Praiseworthy dispositions for the discipline of kitchen management: Look for Opportunities to Improve your Future.

Yesterday was a typical night: Spaghetti. I started the hamburger on medium heat, sealed the meat contaminated waste immediately, washed up (20 seconds, soap and hot water, twice after meat), and --here's what I'm trying to push here-- I looked around to see what else I could possibly do to prep the next steps of the meal. The options for spaghetti are: put water on to boil, open cans, set table, clean up any residual mess, and (at that moment) empty the dishwasher. I chose to put water on , because it always takes longer to boil than you think, with some olive oil (to keep the noodles from sticking) and salt (because it helps make the water boil and because it gives the noodles a buttery flavor) then I opened cans.

Praiseworthy dispositions for the discipline of kitchen management:
Never get Angry at the Things Others Have Left Undone.

Just a little aside: It is a waste of time, harms your relationships to get angry at other peoples failures, and it doesn't actually get anything done. If people failed to do what they were supposed to do, if they are courteous and kind it was a mistake, if they are not talk to them later and impose appropriate sanctions. If you live with discourteous or irresponsible people (like I was until recently) and must force them to improve their character and abilities then you must be willing to remember for them and to remind them of their responsibilities long before their oversights become your problems. You might want to remind them that in the past they have tried to put things off and failed to do them, so it is necessary for them to do them promptly or they will forget entirely, which is not fair to anyone else. Such talks may be necessary, especially for children, but make sure that you have mastered the art of cleaning up after them with a smile on your face first, otherwise your nagging will not result in anything but resentment.

Okay, so I had the burger on and the water on high, I had the cans opened and waiting to go in. I checked the burger and had a few minutes so I got out a second pan for Gina (she just likes tomatoes and hamburger with some added tomato juice, not spices, olives and mushrooms). I checked the meat again, emptied the dishwasher. By the time I finished, the hamburger was just right, so I put in the tomatoes. At this point, I should have put Gina's sauce aside, but I forgot and started to put in olives, so I had to pick them out with a spoon. When you have to pick out an item, use a large surface (in this case the skillet), if the surface is too small, the ingredients stack and then it will take forever. Okay, mission accomplished, I put in the mushrooms and spices, turned the sauces to med-low heat, and then and the water was boiling, so I broke in the spaghetti, turned the burner down a few notches, picked up trash, wiped down the counter, and set the table.

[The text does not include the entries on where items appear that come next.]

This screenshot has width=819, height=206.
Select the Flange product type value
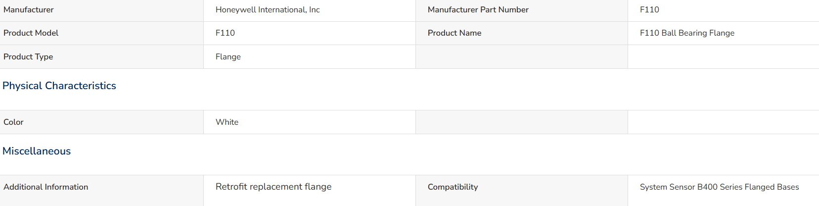[x=228, y=57]
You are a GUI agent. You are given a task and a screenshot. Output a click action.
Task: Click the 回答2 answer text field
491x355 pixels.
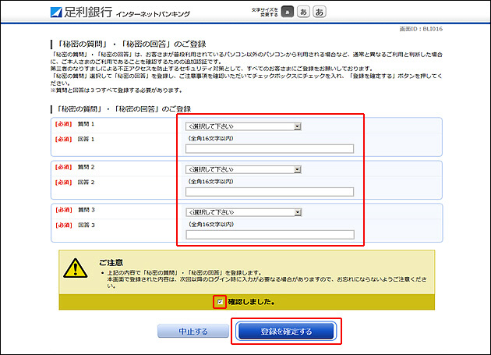click(x=270, y=191)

Praiseworthy dispositions for the discipline of kitchen management: Never Put off until Later Tonight what you can do now.

By the time I was done, so was the meal. Steve needed to watch Bennett while Gina and I ate, so I put some water back in the spaghetti pan and put it on med-high with the colander of spaghetti staying warm in the steam on top. Then, while Gina started eating, I put all the other dishes not used to serve into the dishwasher.

In the end, I had a skillet and two pans, in addition to utensils and dishes left. I convinced Gina to let me put her pans in the washer a few months ago because it makes the psychological task of cleaning easier (even though it only takes a few extra minutes). It also insures that our dishwasher will be full by the end of the day so that I feel better about running a load. If I were Ryan, if I didn't have to sanitize things for Tank or if I'd read this article before last night, I would probably hand wash everything and then set the dishes in the dishwasher to dry.

Praiseworthy dispositions for the discipline of kitchen management: Always Check the Kitchen later.

So, I had to go upstairs to work on Epiphanius stuff and I asked someone to let me know when they had finished so that I could clean the last few items . . . no dice. I walked down a few hours later to find stuck on tomato sauce on a skillet. I need to remember to set an alarm when I have to leave before everything is done.